#### Input data
+===+
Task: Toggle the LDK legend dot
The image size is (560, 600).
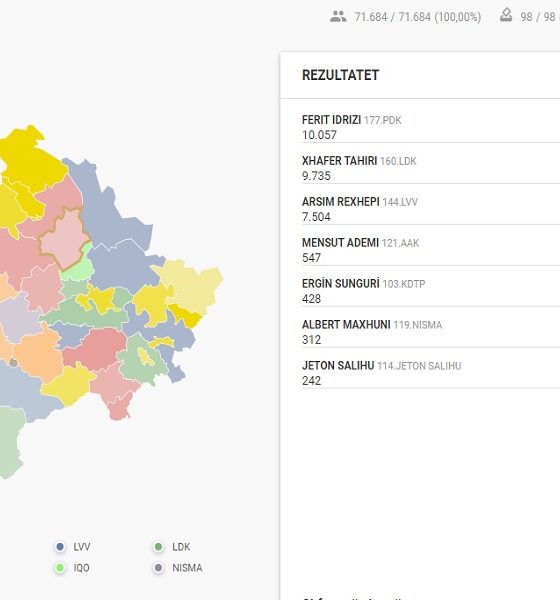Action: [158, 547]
+===+
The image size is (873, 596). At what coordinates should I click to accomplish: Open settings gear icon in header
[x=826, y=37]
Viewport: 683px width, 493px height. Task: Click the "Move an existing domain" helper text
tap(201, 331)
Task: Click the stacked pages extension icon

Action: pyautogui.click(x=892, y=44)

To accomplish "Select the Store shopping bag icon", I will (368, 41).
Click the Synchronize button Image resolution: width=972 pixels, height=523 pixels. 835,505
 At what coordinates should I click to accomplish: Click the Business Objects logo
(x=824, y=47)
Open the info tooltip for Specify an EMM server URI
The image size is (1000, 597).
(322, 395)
+===+
#### Aim
Arrange the lines of the data above as a Markdown table with the columns "Row" and "Content". Start at the line containing "Task: Click the stacked pages extension icon", end at the line containing "Click the Synchronize", number each line, and leave out blank lines.

#### Task output
| Row | Content |
|---|---|
| 1 | Task: Click the stacked pages extension icon |
| 2 | Action: pyautogui.click(x=892, y=44) |
| 3 | To accomplish "Select the Store shopping bag icon", I will (368, 41). |
| 4 | Click the Synchronize button Image resolution: width=972 pixels, height=523 pixels. 835,505 |